En transformant les douze régions en entités politiques responsables tout en maintenant une supervision centrale, le pays pourrait améliorer l’efficacité de ses politiques publiques, restaurer la légitimité des institutions et renforcer la participation citoyenne. Cette approche s’inscrit dans la continuité du plan d’autonomie et constitue un projet de réforme visionnaire, réaliste et adapté aux réalités marocaines.
La réussite d’une telle réforme permettrait au Maroc de consolider sa stabilité, d’accélérer son développement socio-économique et de réaffirmer son identité nationale unifiée, tout en offrant aux citoyens des institutions crédibles, réactives et responsables. Elle montre que l’efficacité de l’État n’est pas seulement une question de ressources ou d’intention, mais de structure, de supervision et d’articulation entre le centre et les territoires.
Adaptation des mentalités pour un système performant
La mise en œuvre d’un système fédéral au Maroc ne peut réussir uniquement par des réformes institutionnelles et législatives. Elle nécessite également une adaptation profonde des mentalités. Ce changement culturel implique que chaque acteur public adopte une approche innovante, assume ses responsabilités avec compétence et ose prendre des initiatives adaptées aux besoins locaux, sans crainte excessive de l’échec ou du contrôle central.

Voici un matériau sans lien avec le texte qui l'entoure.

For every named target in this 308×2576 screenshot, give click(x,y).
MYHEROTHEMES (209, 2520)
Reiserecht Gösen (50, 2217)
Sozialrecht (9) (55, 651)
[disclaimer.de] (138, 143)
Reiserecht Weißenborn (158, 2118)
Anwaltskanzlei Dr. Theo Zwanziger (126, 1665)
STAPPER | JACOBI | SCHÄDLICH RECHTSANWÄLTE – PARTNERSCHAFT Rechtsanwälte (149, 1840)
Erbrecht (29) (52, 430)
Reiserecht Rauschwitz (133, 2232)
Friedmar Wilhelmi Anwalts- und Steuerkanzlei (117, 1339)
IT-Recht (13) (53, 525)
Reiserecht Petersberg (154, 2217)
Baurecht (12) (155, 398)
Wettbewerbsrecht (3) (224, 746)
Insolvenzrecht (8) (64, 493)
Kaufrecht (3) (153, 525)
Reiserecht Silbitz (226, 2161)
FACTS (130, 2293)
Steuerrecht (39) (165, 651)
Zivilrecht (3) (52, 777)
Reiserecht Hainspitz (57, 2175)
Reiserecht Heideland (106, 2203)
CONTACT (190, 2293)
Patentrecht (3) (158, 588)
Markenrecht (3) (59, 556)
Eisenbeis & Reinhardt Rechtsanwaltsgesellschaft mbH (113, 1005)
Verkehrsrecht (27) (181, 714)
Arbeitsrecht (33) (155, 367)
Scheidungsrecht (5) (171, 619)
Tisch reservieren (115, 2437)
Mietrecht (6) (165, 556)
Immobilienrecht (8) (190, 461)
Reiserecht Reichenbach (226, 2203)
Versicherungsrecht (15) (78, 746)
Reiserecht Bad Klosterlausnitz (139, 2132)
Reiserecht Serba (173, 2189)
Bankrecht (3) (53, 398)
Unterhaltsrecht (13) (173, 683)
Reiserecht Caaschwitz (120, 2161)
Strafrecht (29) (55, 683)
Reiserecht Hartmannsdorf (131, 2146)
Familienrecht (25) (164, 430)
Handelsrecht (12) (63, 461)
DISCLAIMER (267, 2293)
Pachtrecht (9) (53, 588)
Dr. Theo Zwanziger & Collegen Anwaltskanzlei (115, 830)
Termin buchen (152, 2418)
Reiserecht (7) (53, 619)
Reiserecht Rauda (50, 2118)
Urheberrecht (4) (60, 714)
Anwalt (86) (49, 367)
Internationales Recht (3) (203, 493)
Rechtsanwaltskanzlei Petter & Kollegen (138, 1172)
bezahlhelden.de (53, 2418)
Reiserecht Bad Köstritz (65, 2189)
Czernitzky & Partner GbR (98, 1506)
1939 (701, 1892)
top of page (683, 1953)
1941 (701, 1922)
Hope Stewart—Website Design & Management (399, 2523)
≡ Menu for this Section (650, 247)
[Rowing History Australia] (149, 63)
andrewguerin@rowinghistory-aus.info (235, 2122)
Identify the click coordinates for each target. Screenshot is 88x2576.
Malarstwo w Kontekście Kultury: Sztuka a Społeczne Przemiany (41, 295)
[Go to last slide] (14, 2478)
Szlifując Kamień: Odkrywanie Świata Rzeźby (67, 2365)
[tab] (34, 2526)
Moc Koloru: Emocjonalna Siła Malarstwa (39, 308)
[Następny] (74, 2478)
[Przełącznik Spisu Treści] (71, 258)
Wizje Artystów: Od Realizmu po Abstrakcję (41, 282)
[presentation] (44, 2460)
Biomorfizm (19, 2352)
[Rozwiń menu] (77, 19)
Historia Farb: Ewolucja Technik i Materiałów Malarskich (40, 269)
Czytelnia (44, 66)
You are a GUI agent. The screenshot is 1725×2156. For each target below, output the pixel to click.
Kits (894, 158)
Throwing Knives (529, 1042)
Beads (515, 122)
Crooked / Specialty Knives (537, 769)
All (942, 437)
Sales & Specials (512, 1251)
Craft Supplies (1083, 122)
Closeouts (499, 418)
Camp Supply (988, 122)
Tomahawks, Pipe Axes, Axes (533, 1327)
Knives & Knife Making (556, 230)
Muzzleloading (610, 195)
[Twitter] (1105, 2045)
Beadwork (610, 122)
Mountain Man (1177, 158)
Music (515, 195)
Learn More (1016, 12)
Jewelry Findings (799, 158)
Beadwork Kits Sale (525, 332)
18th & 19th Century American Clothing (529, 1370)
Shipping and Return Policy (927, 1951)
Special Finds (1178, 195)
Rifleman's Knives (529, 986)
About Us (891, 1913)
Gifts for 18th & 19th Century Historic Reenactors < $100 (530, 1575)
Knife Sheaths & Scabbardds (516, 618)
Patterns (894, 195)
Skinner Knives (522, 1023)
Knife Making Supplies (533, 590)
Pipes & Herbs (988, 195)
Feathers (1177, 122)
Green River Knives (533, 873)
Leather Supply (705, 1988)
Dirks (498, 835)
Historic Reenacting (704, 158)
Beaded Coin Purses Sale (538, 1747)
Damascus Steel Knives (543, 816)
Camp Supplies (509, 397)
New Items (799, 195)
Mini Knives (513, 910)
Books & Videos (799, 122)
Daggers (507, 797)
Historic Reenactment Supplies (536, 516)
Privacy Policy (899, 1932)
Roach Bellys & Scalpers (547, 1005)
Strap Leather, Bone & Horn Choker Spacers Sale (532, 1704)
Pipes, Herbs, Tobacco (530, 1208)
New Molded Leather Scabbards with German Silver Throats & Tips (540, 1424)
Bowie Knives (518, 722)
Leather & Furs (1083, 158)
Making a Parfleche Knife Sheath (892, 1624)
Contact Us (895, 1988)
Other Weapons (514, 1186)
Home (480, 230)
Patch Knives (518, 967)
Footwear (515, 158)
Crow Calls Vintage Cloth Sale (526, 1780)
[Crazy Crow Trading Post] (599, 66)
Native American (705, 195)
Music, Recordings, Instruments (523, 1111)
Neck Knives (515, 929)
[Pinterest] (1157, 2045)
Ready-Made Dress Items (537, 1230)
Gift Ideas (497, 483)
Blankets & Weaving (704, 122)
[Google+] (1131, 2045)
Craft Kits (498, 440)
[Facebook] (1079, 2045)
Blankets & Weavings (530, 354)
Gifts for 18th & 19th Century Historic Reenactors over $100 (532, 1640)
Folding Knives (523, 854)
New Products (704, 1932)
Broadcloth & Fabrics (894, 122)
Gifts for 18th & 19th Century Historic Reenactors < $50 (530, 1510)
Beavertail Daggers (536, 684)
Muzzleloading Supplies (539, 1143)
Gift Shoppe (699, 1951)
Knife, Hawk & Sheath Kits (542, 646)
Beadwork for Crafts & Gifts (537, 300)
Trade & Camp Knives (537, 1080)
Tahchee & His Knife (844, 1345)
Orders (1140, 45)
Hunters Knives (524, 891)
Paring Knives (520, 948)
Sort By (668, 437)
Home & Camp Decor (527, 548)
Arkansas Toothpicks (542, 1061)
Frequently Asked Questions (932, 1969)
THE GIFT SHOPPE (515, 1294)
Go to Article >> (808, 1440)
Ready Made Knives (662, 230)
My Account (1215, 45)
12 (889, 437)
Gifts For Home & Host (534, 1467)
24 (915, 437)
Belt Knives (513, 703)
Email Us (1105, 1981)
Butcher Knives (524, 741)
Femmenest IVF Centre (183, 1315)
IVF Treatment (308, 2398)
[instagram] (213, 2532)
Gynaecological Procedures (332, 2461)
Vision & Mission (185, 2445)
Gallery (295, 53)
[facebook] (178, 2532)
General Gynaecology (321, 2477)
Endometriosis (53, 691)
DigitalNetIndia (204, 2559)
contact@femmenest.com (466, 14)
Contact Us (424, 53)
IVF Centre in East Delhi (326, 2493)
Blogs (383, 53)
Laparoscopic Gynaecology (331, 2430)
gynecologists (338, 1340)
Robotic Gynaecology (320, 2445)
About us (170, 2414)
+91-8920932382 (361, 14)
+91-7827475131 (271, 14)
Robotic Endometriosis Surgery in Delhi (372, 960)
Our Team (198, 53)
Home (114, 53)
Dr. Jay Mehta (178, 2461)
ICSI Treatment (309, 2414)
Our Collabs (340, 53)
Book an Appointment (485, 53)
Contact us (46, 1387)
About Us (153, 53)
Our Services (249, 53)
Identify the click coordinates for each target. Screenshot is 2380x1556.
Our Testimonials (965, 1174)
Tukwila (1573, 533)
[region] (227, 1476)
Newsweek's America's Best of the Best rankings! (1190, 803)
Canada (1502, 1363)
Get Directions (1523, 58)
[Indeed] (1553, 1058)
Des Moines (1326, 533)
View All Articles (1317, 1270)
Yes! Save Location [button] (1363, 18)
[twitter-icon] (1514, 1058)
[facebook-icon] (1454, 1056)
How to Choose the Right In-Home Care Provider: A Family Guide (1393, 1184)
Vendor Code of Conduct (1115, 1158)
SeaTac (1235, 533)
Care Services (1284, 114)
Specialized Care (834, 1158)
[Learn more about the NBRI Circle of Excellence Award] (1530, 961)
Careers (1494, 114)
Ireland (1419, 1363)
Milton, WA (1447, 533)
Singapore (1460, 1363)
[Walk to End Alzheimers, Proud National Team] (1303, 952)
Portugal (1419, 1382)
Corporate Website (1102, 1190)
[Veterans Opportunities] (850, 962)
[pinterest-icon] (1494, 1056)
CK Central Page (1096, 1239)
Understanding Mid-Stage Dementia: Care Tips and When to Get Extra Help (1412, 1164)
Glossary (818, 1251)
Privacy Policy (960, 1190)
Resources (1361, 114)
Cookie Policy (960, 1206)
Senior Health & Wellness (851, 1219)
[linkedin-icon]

L’efficacité du système fédéral repose sur la capacité des responsables à agir avec autonomie tout en respectant la vision stratégique nationale. Chaque responsable administratif doit se comporter comme un véritable représentant de la mentalité chérifienne, aligné sur les principes de service public, d’intégrité et de performance. Cela signifie développer des compétences solides dans la gestion des affaires locales, anticiper les besoins des citoyens et coordonner ses actions avec les autres régions et avec le centre.
Cette approche exige également un engagement à soutenir le travail du Roi et de l’institution monarchique. La supervision centrale ne doit pas être perçue comme un frein à l’action, mais comme un cadre garantissant la cohérence, la stabilité et l’unité nationale. Les responsables régionaux doivent ainsi conjuguer charisme, leadership et sens de l’efficacité, tout en renforçant la confiance des citoyens dans les institutions.
L’adaptation des mentalités suppose également de cultiver une culture de performance et de responsabilité, où chaque décision est prise de manière réfléchie, transparente et orientée vers des résultats concrets. En encourageant cette évolution, le Maroc pourra assurer le succès d’un système fédéral qui reste fidèle à ses valeurs et à son identité nationale tout en répondant aux défis contemporains.